The Dream has come alive in many other tangible ways. Harvard sociologist Orlando Patterson (a professor who stumped for former President Obama) declared in 1991: “The sociological truths are that America…is now the least racist white-majority society in the world; has a better record of legal protection of minorities than any other society, white or black; offers more opportunities to a greater number of black persons than any other society, including all those of Africa.”
In 1958, only 38% of the American population would vote for a black President according to Gallup. In 2020, that rose to 96%. Clearly, the remaining and confused 4% of the country do not define us. Interracial marriages? In 1958, only 4% of Americans approved of black-white marriages. In 2021, it was 94%!
From the mid 1970s through 2014 (except during the early 90’s Rodney King riots) 2-4% of Americans cited racism as the most important problem facing our country. It wasn’t until Obama’s second term when it jumped to 13% and 18% after the emergence of the Black Lives Matter Movement. Following a bumpy decline, it spiked again to 19% in 2020 under Trump as the rhetoric of Critical Race Theory spread like wildfire, sparking the very bitterness and hatred MLK denounced.

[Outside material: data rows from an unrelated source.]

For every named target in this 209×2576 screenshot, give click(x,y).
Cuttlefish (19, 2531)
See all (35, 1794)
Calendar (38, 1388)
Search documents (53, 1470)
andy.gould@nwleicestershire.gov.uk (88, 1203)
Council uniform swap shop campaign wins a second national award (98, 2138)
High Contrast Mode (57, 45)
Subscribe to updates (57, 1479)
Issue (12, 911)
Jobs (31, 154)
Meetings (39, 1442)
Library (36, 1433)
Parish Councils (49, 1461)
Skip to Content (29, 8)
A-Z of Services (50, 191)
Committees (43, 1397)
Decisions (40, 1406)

Dr. King insisted: “In the process of gaining our rightful place we must not be guilty of wrongful deeds. Let us not seek to satisfy our thirst for freedom by drinking from the cup of bitterness and hatred. We must forever conduct our struggle on the high plane of dignity and discipline. We must not allow our creative protest to degenerate into physical violence.” What a stark contrast to today’s prevailing rhetoric and activism.
Racism is sin. And it finds a home in any heart that invites it in.
But we can choose to continue keeping the Dream a reality or give into the nightmare of perpetual despair. As someone who is both black and white, I’ll keep bridging gaps. I’ll keep speaking truths that know no color. I’ll keep believing in this sweet Land of Liberty. Most importantly, I’ll keep teaching my children that justice rolls down like a mighty river when we love God and pursue righteousness above all else.